Un beau pari, une belle réalisation, un succès d’audiences (pour France 2), mais beaucoup de critiques. Outre le jeu d’acteur, parfois jugé médiocre, Philharmonia n’a pas vraiment convaincu les musiciens et les spécialistes de la musique classique. Pourtant, la production avait mis le paquet pour que la série soit crédible.

Marine Gacem, la créatrice de la série, a mis deux ans et demi à écrire le scénario. « J’ai eu un pass de trois mois pour déambuler à Radio France, se réjouit-elle. J’ai assisté aux répétitions de l’Orchestre national de France, aux concerts, je suis allée voir les représentants des musiciens… » De quoi permettre à l’auteure de retranscrire la vie d’une phalange au plus juste. Quant au scénario, elle n’est pas allée chercher bien loin pour une partie de l’intrigue.

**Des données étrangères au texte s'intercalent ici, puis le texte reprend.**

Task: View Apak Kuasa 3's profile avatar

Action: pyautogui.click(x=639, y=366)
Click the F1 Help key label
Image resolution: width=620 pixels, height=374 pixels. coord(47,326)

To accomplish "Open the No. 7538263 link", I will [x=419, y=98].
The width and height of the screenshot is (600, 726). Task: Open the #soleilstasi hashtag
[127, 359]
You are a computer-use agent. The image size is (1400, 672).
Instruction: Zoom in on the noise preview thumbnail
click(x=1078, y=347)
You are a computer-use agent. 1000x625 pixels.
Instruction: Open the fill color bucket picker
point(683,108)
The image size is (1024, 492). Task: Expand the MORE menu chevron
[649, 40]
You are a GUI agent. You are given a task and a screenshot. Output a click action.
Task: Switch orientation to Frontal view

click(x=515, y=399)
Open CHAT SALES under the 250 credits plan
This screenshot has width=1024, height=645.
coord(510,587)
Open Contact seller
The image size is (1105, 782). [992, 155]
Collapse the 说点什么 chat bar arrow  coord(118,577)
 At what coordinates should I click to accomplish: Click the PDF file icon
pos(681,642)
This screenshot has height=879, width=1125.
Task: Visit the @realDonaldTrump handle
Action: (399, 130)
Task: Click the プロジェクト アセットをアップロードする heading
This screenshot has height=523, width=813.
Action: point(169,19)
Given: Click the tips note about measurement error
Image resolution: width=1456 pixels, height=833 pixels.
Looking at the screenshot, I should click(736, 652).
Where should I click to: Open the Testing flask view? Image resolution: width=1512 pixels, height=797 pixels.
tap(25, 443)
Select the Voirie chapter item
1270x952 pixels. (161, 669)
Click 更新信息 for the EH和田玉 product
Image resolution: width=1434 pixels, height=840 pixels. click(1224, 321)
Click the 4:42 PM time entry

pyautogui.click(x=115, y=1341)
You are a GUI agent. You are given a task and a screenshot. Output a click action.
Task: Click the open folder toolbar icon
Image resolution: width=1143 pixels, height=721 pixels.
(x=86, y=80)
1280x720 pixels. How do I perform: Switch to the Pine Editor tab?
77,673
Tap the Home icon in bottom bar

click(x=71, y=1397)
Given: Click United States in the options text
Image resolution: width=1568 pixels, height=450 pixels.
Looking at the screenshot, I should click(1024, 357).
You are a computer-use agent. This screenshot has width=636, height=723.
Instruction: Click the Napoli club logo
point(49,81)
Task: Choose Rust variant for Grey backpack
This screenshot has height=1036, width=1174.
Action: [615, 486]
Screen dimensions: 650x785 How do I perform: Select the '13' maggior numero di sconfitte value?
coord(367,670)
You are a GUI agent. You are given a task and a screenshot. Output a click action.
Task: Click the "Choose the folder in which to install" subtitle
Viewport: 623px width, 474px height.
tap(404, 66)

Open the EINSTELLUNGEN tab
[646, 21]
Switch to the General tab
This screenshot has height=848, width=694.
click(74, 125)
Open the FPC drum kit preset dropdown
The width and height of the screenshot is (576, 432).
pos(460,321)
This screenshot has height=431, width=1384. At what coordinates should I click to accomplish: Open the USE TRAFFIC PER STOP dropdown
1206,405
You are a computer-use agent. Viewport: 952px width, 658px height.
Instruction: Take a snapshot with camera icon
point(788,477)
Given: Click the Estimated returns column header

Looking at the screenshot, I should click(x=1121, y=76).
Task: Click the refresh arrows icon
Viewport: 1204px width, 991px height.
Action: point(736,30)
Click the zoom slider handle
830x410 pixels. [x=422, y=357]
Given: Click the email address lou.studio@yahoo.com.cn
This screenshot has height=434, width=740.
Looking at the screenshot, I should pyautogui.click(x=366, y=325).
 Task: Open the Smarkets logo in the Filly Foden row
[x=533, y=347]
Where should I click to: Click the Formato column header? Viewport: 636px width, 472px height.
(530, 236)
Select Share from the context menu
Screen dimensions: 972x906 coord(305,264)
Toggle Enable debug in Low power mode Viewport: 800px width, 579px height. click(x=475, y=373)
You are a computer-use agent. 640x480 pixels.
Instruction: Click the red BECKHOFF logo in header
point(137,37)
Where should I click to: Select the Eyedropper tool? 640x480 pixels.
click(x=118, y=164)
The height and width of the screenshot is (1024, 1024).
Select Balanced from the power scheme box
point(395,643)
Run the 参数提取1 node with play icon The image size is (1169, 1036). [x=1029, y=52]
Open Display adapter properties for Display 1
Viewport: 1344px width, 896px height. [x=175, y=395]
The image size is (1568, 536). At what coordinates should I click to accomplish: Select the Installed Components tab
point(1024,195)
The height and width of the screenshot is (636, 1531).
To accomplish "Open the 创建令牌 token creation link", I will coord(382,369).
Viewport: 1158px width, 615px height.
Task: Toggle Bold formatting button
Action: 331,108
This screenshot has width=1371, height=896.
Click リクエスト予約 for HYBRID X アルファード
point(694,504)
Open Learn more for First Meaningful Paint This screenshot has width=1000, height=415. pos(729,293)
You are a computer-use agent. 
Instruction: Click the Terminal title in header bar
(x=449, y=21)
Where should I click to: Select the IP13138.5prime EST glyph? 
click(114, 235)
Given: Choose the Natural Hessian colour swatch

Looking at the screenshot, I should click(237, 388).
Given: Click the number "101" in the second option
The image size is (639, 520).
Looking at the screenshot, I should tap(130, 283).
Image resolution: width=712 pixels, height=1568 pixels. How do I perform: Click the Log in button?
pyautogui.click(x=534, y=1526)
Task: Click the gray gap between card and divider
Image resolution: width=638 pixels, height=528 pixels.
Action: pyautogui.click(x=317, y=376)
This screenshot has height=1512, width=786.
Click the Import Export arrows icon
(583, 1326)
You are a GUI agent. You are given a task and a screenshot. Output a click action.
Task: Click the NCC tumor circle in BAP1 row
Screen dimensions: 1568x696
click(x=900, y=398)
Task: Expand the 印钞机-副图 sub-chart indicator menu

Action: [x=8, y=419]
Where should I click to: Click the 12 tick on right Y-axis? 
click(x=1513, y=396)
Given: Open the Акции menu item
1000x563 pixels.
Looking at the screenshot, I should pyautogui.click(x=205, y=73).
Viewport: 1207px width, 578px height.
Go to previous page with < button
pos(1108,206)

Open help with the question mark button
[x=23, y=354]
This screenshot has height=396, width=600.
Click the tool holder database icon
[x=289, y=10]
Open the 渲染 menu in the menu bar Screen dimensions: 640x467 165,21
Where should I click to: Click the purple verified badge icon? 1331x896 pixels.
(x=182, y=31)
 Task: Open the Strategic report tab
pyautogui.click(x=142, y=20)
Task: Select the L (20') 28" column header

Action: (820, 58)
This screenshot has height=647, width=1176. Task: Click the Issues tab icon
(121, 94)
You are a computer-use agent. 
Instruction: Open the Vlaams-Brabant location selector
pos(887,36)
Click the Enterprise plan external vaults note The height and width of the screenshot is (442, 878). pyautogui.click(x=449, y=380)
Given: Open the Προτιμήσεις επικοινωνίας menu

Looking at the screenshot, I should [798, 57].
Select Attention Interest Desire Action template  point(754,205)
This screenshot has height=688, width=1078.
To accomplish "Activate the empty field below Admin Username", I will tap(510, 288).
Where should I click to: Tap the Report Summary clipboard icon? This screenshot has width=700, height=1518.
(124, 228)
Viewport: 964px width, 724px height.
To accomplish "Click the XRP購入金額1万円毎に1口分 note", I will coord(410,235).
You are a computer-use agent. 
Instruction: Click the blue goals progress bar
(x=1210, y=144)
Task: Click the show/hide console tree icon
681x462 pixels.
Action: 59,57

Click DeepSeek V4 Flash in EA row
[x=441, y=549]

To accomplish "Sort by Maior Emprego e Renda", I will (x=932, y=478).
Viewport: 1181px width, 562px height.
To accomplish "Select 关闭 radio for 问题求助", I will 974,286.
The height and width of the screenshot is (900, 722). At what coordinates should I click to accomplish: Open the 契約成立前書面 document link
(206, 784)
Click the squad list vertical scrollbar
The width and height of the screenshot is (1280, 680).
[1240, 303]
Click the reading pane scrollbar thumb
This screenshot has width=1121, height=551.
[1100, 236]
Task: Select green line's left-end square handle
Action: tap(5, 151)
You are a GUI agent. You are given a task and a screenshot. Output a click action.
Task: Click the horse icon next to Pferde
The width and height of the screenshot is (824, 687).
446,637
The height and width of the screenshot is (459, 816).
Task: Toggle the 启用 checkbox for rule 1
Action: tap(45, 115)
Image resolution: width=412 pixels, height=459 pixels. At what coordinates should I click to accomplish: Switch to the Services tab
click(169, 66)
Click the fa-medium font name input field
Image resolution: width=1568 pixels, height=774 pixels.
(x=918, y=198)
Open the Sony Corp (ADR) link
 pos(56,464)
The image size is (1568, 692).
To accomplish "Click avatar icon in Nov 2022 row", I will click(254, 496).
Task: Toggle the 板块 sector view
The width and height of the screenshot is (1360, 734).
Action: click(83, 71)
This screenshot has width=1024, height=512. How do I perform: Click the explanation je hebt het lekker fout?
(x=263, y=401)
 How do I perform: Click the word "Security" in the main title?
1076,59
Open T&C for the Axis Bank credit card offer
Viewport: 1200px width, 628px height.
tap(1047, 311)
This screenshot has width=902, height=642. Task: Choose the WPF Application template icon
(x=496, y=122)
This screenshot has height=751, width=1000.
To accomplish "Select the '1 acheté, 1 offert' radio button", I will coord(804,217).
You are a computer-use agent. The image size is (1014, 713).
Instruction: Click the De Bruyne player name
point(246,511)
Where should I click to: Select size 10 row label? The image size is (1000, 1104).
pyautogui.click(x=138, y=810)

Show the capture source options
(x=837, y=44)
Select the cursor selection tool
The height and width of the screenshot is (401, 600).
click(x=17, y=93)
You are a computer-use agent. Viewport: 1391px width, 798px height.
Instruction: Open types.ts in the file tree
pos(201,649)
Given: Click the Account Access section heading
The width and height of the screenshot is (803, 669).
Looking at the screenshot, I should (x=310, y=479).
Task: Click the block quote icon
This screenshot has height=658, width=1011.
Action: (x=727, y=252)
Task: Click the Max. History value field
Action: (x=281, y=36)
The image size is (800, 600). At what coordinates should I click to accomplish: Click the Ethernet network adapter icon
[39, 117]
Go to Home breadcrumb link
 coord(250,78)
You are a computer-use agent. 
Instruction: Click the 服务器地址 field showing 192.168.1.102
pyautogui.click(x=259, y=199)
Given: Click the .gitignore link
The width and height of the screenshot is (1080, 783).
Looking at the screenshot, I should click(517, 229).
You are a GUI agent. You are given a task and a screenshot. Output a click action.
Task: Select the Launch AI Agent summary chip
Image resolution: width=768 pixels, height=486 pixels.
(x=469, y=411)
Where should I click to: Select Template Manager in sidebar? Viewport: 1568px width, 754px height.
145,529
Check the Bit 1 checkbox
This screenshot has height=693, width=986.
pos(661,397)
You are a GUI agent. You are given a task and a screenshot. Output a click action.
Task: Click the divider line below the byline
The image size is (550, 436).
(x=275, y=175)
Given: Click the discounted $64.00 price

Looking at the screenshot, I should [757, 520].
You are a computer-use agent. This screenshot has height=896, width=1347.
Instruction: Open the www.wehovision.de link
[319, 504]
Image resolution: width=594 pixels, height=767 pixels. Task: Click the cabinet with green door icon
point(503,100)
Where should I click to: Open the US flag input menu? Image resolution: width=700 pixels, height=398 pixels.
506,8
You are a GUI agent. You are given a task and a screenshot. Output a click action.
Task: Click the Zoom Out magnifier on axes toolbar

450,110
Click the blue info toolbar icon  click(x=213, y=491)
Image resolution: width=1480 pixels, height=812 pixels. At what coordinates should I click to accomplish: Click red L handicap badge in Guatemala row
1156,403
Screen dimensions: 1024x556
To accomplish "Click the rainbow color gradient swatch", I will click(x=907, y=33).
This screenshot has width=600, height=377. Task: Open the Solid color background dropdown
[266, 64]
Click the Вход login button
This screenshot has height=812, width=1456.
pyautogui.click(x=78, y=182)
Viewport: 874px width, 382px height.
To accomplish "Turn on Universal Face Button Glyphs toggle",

« Sarah Nemtanu m’a confirmé la crédibilité du scénario »

« La nomination de Séléna Rivière par Hélène Barizet, c’est exactement l’histoire entre Kurt Masur et Sarah Nemtanu, rappelle l’auteure. La violoniste m’a d’ailleurs confirmé la crédibilité du scénario. » Puis les musiciens de l’Orchestre national d’Ile-de-France (Ondif), qui constituent l’orchestre de fiction, ont fait des retours directs pendant le tournage. Et les prestations des acteurs étaient surveillées.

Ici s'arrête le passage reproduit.